### Work to complete
Restrict the output to the lines below starting at the one that contains "Podcast (703, 89)" and ending at the one that contains "Noticias (341, 89)", and restate them word for word, both ends included.

### Records
"""

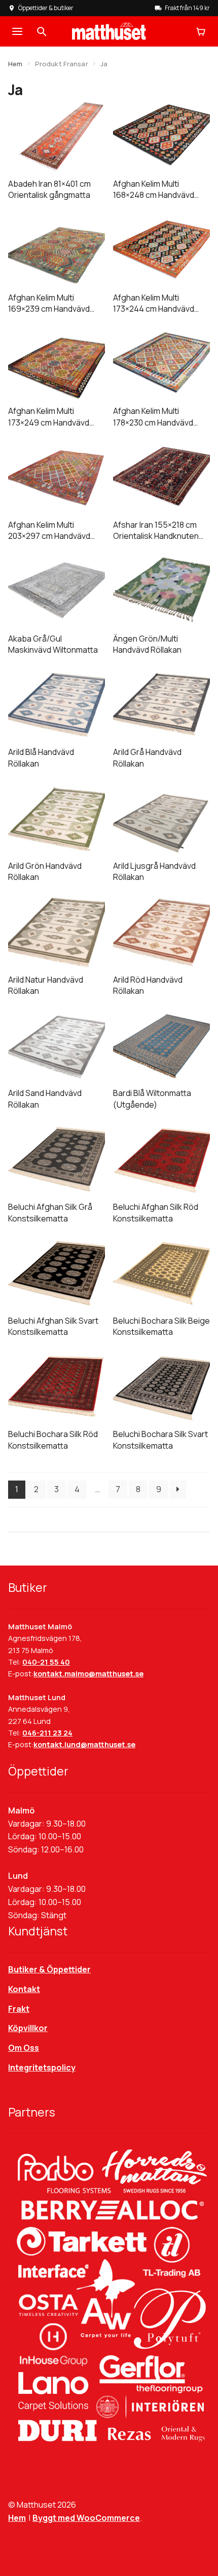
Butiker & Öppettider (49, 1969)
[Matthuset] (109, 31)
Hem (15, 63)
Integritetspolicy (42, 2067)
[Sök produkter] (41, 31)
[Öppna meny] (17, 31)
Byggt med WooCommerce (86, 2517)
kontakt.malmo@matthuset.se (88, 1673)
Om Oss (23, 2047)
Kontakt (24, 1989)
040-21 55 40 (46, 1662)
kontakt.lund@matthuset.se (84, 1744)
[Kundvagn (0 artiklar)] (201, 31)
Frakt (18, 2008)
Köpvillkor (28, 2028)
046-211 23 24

"""
"""

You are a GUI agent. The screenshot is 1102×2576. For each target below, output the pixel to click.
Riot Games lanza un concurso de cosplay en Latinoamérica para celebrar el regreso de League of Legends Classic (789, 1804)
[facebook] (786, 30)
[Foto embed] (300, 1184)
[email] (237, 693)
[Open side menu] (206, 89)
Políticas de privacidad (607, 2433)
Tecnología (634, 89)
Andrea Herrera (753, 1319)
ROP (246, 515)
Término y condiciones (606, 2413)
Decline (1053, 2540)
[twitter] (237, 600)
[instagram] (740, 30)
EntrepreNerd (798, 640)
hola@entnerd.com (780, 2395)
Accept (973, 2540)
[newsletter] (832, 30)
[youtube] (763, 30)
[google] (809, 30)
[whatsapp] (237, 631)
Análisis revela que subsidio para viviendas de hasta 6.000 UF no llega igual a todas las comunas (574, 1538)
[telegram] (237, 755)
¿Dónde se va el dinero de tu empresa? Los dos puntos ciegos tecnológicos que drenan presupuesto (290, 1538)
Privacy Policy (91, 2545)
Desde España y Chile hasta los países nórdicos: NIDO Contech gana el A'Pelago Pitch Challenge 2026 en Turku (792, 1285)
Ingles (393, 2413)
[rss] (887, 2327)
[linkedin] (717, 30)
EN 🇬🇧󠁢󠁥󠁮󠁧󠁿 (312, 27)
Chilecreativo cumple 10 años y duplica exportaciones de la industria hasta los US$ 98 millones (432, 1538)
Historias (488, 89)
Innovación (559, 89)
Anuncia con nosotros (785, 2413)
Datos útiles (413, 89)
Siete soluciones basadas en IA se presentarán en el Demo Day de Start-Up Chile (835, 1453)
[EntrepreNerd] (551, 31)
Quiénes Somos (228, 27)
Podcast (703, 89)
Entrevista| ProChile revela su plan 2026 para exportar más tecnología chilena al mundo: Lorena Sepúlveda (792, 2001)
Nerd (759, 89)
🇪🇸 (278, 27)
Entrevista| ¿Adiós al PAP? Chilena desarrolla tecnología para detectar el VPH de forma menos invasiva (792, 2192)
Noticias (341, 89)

"""
"""

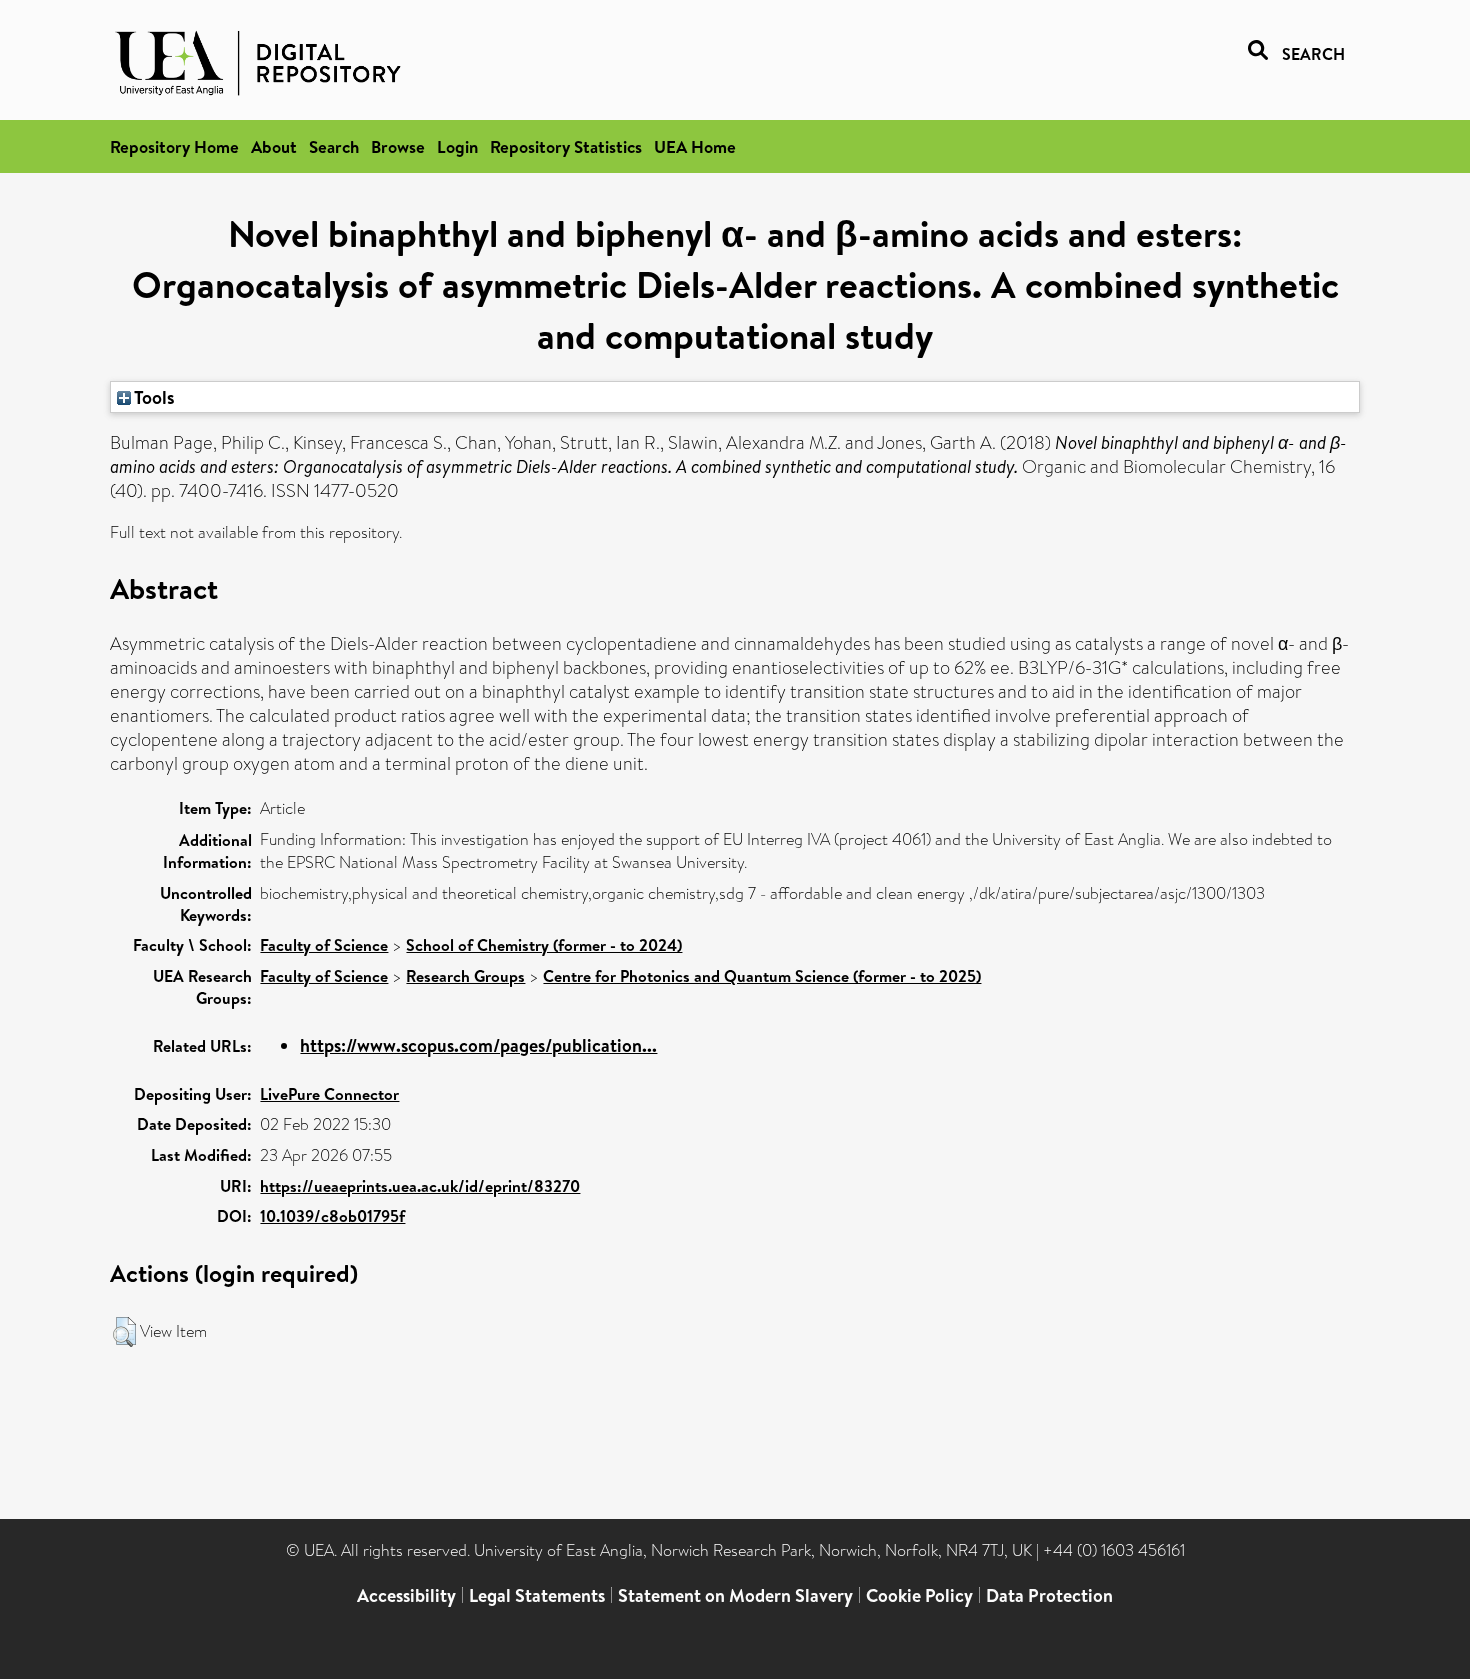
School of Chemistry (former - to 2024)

"""

### Response below
Podcast (703, 89)
Entrevista| ProChile revela su plan 2026 para exportar más tecnología chilena al mundo: Lorena Sepúlveda (792, 2001)
Nerd (759, 89)
🇪🇸 (278, 27)
Entrevista| ¿Adiós al PAP? Chilena desarrolla tecnología para detectar el VPH de forma menos invasiva (792, 2192)
Noticias (341, 89)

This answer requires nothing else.